--- Requirement ---
List each line of the data that holds the string "verlanglijst", please.

Stored data entries
□ □ □ □ □ □ □

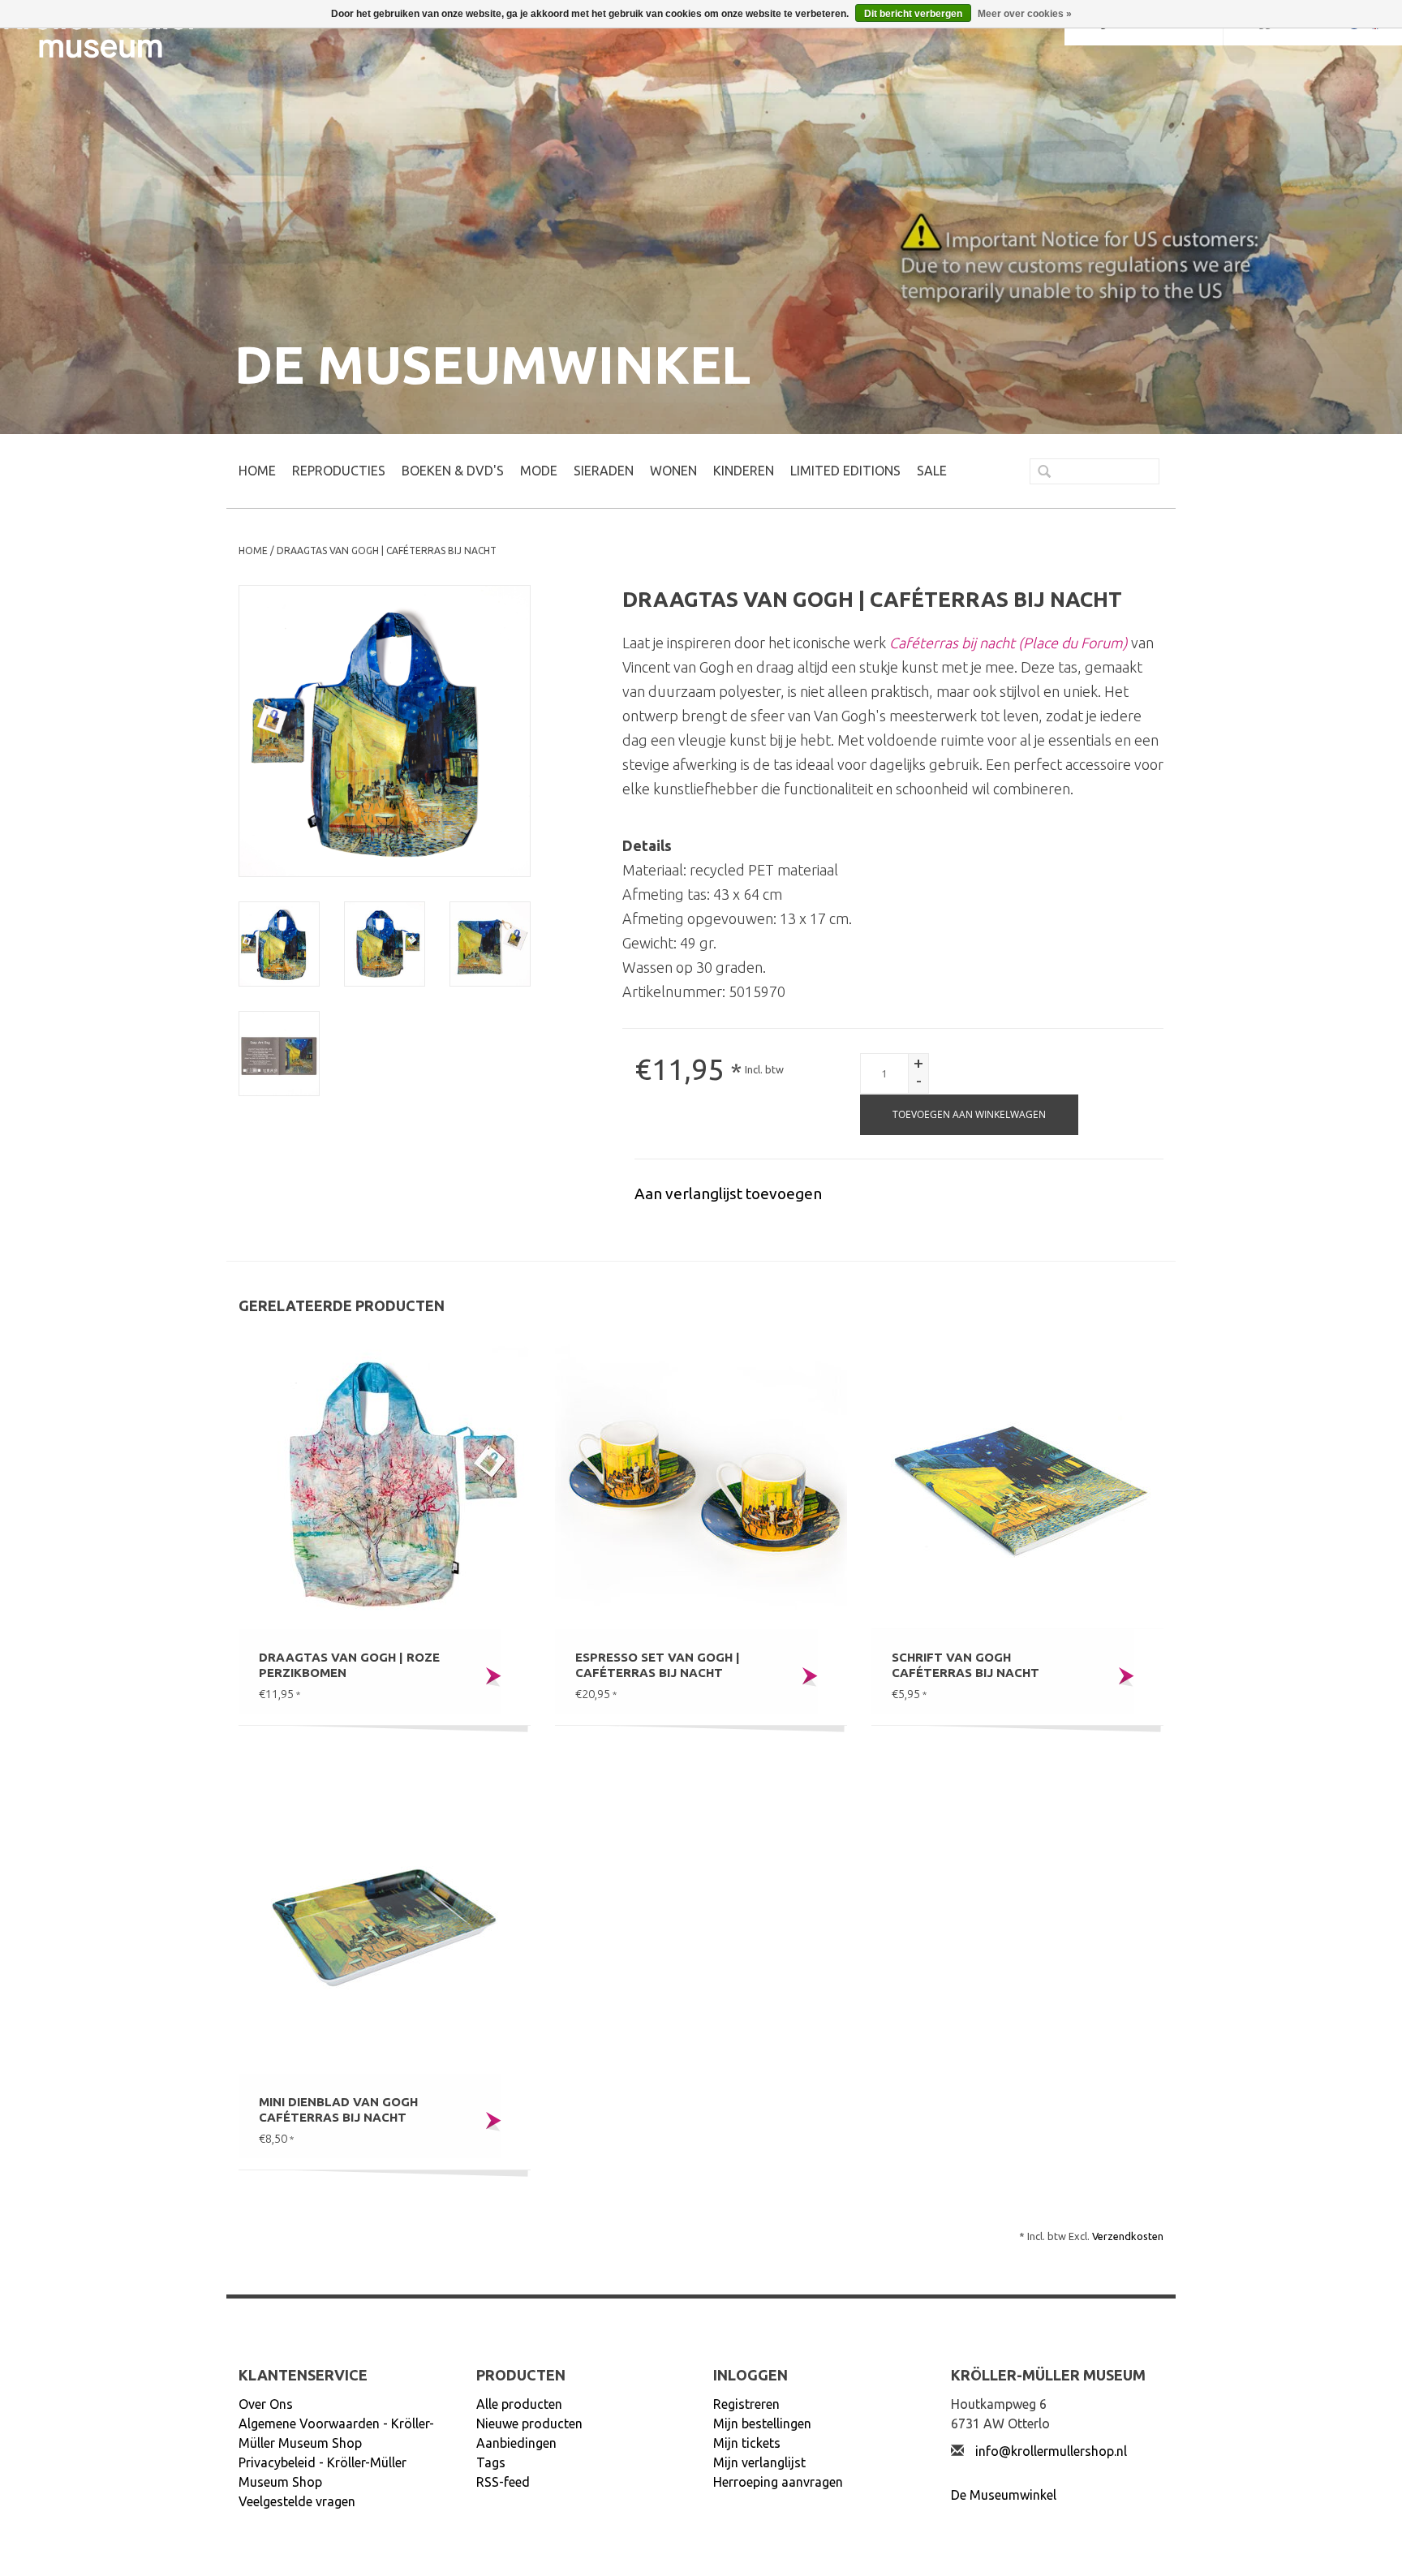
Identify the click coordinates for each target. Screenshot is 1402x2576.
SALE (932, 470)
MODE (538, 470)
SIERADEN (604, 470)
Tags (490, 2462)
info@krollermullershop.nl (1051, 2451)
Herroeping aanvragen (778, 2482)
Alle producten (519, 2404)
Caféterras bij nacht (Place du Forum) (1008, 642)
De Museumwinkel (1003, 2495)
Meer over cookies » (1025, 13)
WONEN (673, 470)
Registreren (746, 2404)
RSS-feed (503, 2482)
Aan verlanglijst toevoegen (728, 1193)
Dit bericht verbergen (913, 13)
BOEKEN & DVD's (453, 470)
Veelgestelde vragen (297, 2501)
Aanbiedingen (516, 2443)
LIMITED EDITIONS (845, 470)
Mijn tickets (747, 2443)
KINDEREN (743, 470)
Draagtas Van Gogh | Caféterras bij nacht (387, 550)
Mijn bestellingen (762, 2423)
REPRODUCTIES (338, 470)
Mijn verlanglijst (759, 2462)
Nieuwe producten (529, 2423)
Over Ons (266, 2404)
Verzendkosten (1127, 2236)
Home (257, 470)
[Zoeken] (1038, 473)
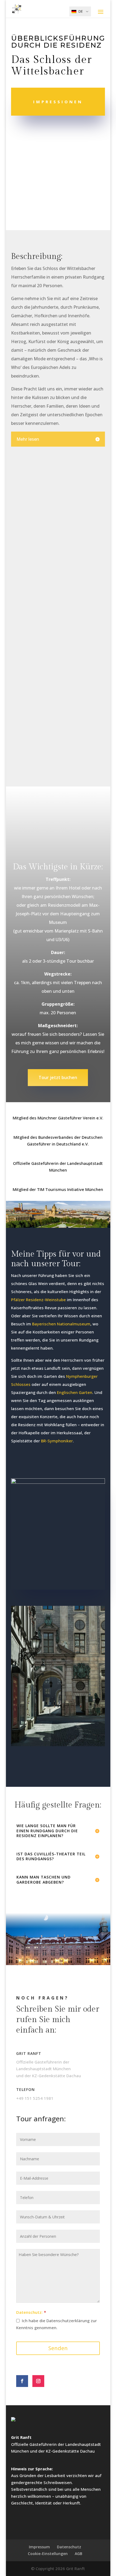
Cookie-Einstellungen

□ □ □ □ □ □ □

--- Exercise response ---
Aan verlanglijst toevoegen (728, 1193)
Mijn verlanglijst (759, 2462)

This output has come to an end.